Rewrite the records below as a numbered list with one item per line. Skip the blank lines and omit the pictures.
===== Record extracts
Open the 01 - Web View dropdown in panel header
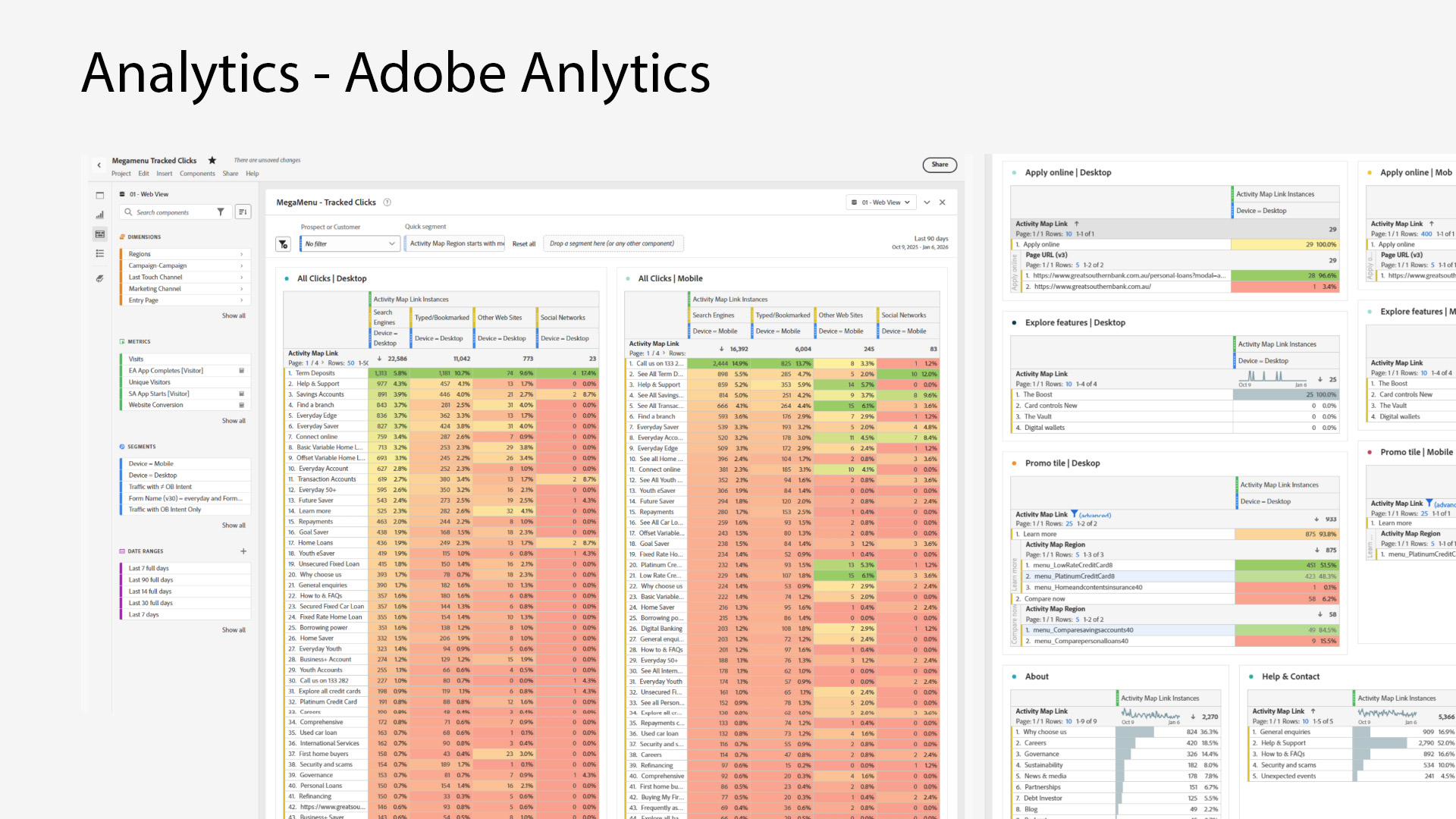Image resolution: width=1456 pixels, height=819 pixels. [881, 202]
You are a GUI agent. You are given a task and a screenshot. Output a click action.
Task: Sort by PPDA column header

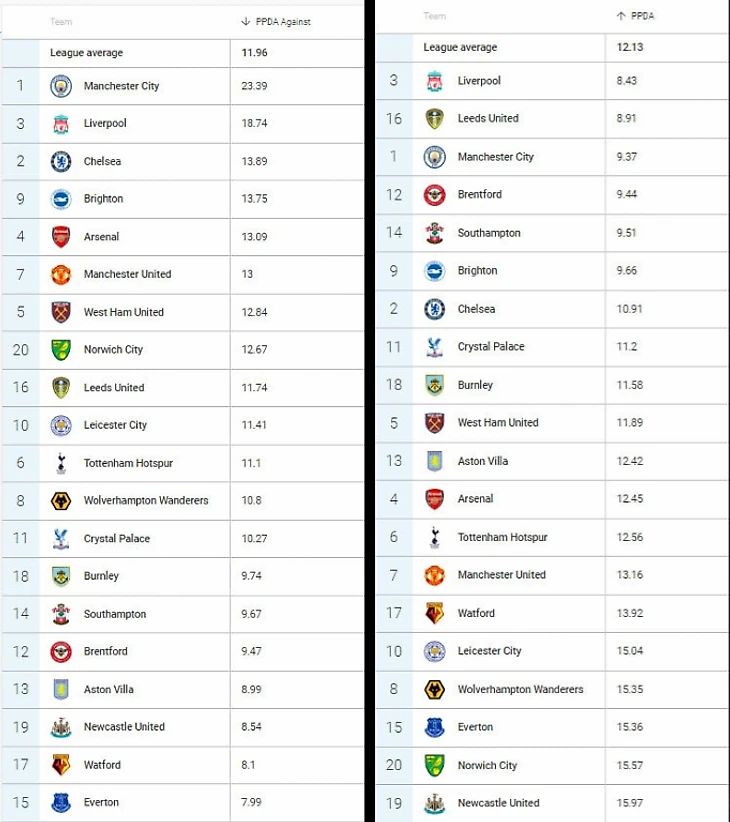(x=641, y=16)
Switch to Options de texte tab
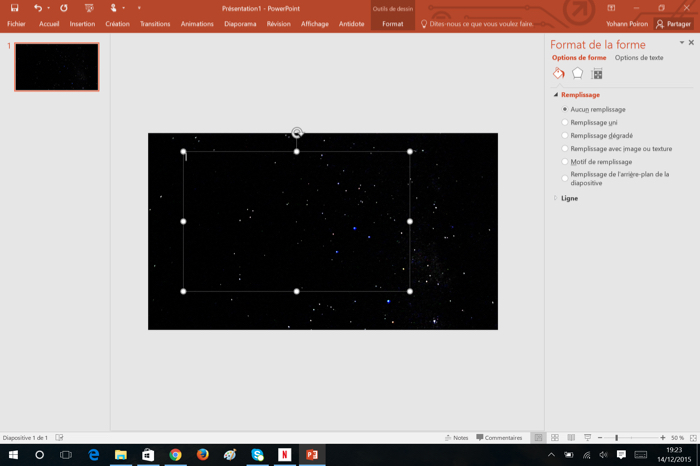Screen dimensions: 700x466 pyautogui.click(x=638, y=58)
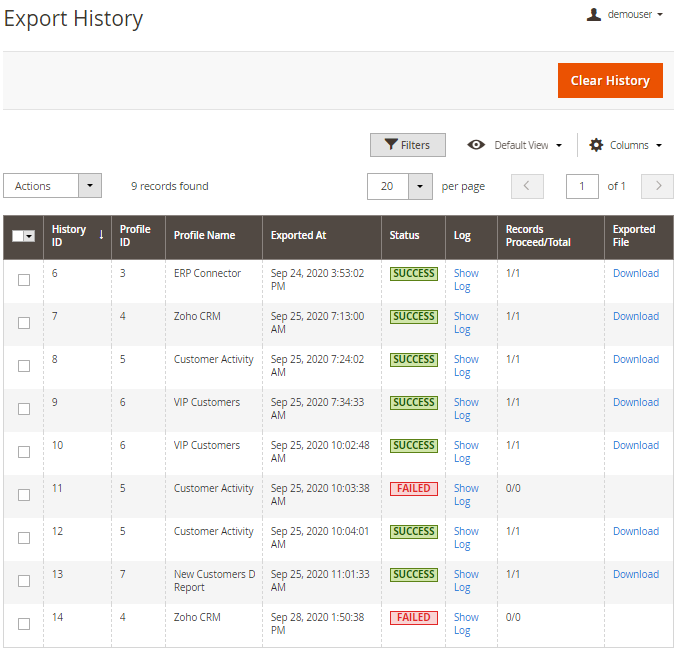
==========
**Task answer**
1. Open the 01 - Web View dropdown in panel header
2. Image resolution: width=1456 pixels, height=819 pixels. [881, 202]
3. You are a GUI agent. You are given a task and a screenshot. Output a click action.
4. Task: Sort by PPDA column header
5. (x=641, y=16)
6. Switch to Options de texte tab
7. Screen dimensions: 700x466 pyautogui.click(x=638, y=58)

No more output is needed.